Explain E-payment Security Schemes
Following are the e-payment security schemes
1) Encryption 2) Certificates & Certificates Authority (CA) 3) Digital Signature
4) Digital Envelop 5) Message Digest 6) Transaction Certificates and Time Stamp
(1) Encryption
Encryption refers to changing a message into unreadable form. Later the encrypted message can be converted into readable form by Decryption.There are two types of Encryption
(A) Secret Key Encryption/Private Key Encryption
In this scheme, same key called secret key is used by sender and receiver for Encryption (Making message unreadable) & Decryption (Getting original message).Data Encryption Standards (DES) is the most widely used algorithm for secret key/private key encryption scheme.
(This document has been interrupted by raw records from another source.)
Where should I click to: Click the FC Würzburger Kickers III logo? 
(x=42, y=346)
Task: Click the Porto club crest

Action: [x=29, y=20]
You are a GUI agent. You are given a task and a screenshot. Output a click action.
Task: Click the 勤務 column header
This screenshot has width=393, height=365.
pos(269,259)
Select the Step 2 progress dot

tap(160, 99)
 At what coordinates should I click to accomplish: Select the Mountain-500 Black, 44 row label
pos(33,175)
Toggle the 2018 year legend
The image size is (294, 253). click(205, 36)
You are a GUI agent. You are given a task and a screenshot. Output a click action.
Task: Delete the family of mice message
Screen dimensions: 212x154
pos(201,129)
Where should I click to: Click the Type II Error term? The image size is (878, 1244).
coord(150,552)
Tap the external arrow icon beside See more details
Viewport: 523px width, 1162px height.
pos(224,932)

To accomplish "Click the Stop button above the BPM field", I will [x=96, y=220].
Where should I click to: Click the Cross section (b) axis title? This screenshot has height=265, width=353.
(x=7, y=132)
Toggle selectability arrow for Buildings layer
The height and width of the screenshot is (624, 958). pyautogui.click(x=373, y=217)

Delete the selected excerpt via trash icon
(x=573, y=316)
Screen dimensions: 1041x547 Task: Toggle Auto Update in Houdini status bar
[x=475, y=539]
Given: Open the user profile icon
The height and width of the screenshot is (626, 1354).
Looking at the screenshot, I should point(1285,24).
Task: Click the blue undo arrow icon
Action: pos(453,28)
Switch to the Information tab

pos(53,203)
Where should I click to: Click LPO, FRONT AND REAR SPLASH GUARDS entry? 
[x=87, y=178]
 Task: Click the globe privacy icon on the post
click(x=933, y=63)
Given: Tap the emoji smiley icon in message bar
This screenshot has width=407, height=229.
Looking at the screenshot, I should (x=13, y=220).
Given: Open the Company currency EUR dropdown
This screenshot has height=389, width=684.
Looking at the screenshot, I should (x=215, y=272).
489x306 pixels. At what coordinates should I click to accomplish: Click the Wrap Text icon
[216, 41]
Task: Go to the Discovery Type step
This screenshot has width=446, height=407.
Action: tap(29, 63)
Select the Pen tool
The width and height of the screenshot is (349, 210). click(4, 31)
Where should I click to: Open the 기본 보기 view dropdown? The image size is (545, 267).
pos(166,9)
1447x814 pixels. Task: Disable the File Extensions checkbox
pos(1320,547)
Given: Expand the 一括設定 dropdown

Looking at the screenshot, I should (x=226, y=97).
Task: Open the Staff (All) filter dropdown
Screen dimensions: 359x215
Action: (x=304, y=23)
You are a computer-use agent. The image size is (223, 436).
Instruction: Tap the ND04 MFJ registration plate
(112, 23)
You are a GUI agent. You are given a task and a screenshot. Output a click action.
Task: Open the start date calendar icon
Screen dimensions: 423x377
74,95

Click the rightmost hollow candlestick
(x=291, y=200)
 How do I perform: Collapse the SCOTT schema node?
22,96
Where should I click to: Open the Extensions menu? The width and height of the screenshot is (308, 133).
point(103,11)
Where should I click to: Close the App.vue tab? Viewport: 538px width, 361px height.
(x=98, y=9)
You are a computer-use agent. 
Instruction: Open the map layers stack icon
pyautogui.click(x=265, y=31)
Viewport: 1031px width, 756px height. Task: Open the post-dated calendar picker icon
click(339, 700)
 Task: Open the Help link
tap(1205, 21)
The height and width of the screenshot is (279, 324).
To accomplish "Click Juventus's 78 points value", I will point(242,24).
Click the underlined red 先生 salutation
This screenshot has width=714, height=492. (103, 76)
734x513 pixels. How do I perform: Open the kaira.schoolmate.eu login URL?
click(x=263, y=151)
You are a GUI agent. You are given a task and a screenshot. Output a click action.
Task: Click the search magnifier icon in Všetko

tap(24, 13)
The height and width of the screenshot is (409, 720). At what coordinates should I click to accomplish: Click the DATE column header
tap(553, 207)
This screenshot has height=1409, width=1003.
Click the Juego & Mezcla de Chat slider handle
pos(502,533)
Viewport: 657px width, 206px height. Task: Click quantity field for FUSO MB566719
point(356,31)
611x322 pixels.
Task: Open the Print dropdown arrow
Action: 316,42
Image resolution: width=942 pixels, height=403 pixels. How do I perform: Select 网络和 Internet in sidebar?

(B) Public Key Cryptography
It is Also known as asymmetric Encryption. It uses two different keys (1) Private Key (2) Public Key. The receiver sends his public key to sender. The sender encrypts message with this public key. Then Message is sent to receiver. Now Receiver uses his private key to decrypt message.
2. Certificates & Certificates Authority (CA)
A certificate represents and identifying certificate issued by a trusted third party called Certificate of Authority. A certificate includes records such as series number name of Owner, Name of CA & Digital signature of CA.(VeriSign is a most popular pioneering CA. Established in 1999).